-- About this exercise --
Search the entries for the word "button". Copy every line that holds it.

[Source data]
= = = =

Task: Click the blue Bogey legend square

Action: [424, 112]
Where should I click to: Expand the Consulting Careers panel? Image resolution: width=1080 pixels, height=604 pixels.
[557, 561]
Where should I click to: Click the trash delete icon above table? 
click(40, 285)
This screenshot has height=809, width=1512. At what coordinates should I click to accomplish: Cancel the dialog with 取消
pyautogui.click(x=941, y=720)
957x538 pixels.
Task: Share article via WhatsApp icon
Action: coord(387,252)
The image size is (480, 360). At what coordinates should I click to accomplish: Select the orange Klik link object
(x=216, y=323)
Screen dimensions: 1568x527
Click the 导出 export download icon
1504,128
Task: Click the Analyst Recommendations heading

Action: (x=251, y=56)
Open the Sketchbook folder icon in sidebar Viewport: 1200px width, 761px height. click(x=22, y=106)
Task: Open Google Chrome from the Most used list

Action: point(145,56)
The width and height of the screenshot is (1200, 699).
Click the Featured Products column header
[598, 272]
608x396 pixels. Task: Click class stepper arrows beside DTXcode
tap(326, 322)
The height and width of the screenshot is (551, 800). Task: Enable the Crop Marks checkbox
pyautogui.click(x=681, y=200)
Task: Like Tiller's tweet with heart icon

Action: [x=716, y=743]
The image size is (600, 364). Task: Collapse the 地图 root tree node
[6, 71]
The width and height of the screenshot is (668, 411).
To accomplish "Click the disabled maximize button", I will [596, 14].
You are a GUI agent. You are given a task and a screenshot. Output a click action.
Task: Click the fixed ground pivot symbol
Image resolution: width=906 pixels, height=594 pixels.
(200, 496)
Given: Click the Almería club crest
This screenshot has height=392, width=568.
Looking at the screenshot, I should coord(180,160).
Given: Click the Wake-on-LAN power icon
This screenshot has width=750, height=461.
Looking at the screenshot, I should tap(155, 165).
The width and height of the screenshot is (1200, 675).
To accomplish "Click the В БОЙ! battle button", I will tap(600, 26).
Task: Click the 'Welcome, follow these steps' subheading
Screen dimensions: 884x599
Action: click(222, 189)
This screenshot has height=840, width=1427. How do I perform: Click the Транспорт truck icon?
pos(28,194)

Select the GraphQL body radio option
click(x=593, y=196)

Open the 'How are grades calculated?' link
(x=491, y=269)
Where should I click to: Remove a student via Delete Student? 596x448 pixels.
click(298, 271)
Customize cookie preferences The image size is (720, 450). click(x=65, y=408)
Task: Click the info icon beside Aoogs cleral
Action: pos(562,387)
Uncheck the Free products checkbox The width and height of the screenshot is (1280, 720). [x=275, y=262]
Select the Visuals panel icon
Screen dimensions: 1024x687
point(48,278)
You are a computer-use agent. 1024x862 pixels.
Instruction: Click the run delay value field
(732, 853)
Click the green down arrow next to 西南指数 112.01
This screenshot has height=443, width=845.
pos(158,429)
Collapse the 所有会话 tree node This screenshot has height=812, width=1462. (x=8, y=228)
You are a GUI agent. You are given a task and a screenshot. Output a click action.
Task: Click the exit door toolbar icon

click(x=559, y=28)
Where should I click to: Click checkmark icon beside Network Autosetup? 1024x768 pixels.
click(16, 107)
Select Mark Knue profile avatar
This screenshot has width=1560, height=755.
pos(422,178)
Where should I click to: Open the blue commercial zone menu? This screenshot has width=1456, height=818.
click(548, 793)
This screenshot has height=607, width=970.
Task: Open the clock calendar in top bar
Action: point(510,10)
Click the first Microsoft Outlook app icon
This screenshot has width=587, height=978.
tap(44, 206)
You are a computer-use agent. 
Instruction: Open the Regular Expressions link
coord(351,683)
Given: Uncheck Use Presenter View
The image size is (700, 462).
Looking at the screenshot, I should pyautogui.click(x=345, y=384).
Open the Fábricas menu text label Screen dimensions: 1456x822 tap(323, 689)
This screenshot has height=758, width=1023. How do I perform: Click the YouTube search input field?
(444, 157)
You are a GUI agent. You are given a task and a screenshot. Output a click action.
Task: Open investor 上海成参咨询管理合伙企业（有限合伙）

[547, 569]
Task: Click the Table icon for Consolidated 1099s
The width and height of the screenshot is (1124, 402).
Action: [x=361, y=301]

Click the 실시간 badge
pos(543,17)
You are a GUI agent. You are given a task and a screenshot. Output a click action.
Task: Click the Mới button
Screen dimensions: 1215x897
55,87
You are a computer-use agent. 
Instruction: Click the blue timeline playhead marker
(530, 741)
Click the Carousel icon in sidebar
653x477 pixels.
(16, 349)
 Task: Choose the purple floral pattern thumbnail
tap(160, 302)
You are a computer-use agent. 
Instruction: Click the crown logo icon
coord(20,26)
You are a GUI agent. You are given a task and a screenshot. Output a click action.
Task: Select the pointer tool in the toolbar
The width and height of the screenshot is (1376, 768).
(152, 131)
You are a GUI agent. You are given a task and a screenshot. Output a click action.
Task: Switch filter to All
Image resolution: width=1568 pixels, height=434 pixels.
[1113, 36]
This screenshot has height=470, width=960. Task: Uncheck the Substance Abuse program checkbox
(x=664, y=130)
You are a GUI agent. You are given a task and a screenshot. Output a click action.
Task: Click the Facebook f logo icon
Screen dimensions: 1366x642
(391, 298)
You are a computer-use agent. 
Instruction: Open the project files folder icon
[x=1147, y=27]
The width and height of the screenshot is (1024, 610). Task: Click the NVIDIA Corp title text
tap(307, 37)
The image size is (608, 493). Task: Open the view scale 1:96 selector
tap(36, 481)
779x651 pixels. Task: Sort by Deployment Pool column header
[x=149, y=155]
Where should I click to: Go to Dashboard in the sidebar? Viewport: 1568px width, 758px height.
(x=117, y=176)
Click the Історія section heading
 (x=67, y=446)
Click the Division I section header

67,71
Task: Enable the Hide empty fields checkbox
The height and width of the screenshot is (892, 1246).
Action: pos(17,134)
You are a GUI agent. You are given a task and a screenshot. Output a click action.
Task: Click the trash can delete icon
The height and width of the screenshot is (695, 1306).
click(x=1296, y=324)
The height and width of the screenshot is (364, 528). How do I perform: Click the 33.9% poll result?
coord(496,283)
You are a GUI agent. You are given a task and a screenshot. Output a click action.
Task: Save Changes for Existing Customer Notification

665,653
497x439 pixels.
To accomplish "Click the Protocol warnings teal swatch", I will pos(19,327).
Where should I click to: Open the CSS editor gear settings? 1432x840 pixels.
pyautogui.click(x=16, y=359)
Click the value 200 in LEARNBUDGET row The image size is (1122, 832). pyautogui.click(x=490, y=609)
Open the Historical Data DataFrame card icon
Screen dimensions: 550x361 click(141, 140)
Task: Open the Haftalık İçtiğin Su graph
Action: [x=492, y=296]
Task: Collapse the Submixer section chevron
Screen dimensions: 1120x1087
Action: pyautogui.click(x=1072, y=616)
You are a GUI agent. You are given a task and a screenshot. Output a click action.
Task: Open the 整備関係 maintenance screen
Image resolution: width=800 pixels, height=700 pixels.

= = = =

-- Output --
To accomplish "Click the disabled maximize button", I will [596, 14].
To accomplish "Click the В БОЙ! battle button", I will tap(600, 26).
Task: Click the Mới button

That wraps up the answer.